MicroRNA Expression Profiling Involved in Borax-Induced Anti-Tumor Effect Using Gene-Chip Analysis

Abstract Background Borax has been shown to have potential therapeutic benefits. However, the mechanisms underlying borax-induced anti-tumor effect remain to be further elucidated. MicroRNAs (miRNAs) may play key roles in cellular processes such as tumor progression and cell apoptosis. Objective The present study aimed to investigate whether miRNAs were involved in borax-mediated anti-tumor effect using gene-chip analysis. Methods Total RNA was extracted and purified from HepG2 cells treated with 4 mM borax for 2 or 24 h. The samples underwent microarray analysis using a human miRNA Array. Differentially expressed miRNAs were analysed by volcano plot and heatmap, and were validated using quantitative PCR. PPI network was then established, and hub genes were identified via Cytoscape software. Results Exposure to borax for 2 or 24 h significantly altered the expression level of miRNAs in HepG2 cells, and 4 or 14 miRNAs were upregulated, respectively, while 3 were downregulated compared with the findings in the control group (≥2 fold-change, P<0.05).
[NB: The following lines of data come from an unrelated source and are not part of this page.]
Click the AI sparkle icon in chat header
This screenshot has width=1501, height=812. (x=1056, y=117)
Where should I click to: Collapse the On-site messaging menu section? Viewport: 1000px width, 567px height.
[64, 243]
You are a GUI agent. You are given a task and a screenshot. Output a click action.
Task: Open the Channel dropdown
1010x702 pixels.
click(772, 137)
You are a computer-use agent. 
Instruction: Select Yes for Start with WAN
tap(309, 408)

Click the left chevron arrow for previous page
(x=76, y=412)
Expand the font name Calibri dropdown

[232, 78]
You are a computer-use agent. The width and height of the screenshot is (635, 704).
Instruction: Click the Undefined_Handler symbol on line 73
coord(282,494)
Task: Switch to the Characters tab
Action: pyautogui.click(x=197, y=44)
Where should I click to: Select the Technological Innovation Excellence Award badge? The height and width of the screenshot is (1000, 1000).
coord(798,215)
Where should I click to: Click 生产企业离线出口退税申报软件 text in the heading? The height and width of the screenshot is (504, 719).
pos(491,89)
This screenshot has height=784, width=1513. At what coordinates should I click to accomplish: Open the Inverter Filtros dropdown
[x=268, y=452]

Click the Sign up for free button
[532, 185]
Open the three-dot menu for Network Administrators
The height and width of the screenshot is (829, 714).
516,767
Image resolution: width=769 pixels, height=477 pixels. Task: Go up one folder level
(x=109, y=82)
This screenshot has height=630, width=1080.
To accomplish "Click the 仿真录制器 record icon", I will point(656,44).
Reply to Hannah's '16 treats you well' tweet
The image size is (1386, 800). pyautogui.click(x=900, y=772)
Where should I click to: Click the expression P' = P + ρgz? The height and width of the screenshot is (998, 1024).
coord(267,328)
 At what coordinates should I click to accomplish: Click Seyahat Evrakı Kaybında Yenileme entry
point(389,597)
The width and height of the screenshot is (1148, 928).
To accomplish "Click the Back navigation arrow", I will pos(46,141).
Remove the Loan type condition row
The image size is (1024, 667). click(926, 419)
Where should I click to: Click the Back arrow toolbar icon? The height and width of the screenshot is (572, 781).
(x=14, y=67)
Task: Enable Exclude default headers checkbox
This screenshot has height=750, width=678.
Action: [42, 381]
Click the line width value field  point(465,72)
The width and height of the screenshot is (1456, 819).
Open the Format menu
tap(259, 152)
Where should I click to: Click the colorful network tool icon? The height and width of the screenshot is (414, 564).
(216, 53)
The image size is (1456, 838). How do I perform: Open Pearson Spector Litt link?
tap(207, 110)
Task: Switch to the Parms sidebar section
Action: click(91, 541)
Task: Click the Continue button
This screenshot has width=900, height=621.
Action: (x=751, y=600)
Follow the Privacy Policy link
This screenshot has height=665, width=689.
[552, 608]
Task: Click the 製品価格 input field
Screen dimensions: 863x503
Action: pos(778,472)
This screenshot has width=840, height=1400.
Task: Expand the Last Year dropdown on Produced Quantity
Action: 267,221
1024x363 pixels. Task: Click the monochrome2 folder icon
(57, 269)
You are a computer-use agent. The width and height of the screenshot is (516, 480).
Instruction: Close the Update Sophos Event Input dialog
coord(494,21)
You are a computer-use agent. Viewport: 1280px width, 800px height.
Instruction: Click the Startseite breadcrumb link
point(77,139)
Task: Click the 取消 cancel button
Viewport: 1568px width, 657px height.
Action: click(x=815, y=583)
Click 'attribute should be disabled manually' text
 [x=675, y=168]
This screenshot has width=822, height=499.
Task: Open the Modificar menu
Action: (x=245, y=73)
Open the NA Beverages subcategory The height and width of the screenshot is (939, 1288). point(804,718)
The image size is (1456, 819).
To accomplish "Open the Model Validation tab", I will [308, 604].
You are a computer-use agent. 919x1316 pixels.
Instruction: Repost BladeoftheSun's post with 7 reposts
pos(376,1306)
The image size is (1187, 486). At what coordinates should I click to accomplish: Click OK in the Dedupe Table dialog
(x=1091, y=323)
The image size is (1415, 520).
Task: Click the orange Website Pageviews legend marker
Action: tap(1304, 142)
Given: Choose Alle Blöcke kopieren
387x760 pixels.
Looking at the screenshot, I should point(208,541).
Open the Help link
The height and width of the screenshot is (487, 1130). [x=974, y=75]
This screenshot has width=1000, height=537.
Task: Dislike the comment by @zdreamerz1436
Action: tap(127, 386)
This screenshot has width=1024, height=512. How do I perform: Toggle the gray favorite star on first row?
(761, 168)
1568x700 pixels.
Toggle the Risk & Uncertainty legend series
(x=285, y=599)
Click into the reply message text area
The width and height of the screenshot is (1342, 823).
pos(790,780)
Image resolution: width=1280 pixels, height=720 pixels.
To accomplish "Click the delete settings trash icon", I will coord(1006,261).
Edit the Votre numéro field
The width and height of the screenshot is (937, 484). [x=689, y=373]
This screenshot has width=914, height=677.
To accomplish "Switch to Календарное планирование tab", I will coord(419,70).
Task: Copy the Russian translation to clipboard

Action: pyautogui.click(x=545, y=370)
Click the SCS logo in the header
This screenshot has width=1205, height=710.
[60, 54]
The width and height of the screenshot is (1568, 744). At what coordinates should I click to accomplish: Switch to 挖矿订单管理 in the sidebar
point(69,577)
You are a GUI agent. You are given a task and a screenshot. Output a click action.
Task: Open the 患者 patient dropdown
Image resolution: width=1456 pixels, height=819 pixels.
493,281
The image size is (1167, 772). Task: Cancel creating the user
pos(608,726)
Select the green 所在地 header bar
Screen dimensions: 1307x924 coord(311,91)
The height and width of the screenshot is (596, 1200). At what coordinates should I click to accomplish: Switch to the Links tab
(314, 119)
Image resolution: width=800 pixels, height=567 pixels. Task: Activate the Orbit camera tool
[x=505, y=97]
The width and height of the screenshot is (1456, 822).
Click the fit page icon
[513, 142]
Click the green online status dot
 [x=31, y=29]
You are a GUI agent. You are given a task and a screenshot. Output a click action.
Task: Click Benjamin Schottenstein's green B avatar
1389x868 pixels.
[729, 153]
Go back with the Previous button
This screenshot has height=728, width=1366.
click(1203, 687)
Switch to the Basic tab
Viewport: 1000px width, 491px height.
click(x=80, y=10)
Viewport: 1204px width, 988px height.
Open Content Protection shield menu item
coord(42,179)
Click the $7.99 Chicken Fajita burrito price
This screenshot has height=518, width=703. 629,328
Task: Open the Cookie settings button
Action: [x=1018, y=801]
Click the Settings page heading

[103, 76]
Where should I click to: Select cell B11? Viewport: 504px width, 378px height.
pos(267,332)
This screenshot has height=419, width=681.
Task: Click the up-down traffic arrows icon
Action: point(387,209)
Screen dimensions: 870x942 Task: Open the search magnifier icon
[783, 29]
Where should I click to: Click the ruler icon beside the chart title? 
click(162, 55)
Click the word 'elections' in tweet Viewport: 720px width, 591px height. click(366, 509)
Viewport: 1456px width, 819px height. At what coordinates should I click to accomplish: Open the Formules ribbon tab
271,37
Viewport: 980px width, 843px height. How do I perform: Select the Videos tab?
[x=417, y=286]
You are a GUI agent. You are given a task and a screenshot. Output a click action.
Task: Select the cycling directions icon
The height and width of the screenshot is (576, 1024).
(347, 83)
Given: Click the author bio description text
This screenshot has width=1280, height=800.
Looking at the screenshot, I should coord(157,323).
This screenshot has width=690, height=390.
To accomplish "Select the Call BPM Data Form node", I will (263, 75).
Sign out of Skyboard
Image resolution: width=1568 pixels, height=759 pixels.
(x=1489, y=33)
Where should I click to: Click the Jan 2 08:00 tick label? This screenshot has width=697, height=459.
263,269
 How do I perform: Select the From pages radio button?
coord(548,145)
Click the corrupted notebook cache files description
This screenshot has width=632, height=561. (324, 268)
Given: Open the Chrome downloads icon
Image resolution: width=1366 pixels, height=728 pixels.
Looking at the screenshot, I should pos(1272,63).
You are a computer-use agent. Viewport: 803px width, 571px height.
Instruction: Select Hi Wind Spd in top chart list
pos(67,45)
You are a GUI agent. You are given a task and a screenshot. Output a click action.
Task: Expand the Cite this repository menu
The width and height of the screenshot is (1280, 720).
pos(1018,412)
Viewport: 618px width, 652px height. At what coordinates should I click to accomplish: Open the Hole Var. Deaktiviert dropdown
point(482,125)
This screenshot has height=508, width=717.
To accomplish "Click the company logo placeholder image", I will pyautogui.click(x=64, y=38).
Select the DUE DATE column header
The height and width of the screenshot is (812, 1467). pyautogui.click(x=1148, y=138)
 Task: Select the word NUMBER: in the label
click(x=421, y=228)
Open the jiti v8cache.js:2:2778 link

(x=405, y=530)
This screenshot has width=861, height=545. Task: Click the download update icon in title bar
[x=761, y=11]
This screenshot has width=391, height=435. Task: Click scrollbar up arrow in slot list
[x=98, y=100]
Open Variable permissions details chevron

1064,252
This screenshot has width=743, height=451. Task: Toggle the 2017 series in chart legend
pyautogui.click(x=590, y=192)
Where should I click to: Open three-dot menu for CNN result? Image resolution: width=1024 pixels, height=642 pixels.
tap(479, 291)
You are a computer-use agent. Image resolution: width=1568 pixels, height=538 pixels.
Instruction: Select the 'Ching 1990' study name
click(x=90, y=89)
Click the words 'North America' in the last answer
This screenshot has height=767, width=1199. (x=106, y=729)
Gene Ontology and Kyoto Encyclopedia of Genes and Genomes pathway enrichment analyses revealed that the target genes of the differentially expressed miRNAs in HepG2 cells predominantly participated in the MAPK, TGF-β and NF-κB signaling pathways in the 2-h borax treatment group, while they were involved in the Ras signaling pathway, forkhead box O signaling pathway and cellular senescence in the 24-h treatment group. Construction and analysis of PPI network showed that NACC2, CACNB1 and FZD6, CDK6, BCL-2, IGF1R, BTG2, AGO2, DLGAP3 were recognized as hub genes with the highest connectivity degrees in the 2-h or 24-h, respectively. Conclusion The results indicate that the borax-induced antitumor effect may be associated with alterations in miRNAs. Furthermore, we established a potential tumor-related miRNA-mRNA regulatory network, which explores a comprehensive understanding of the molecular mechanisms and provides novel therapeutic targets for liver cancer.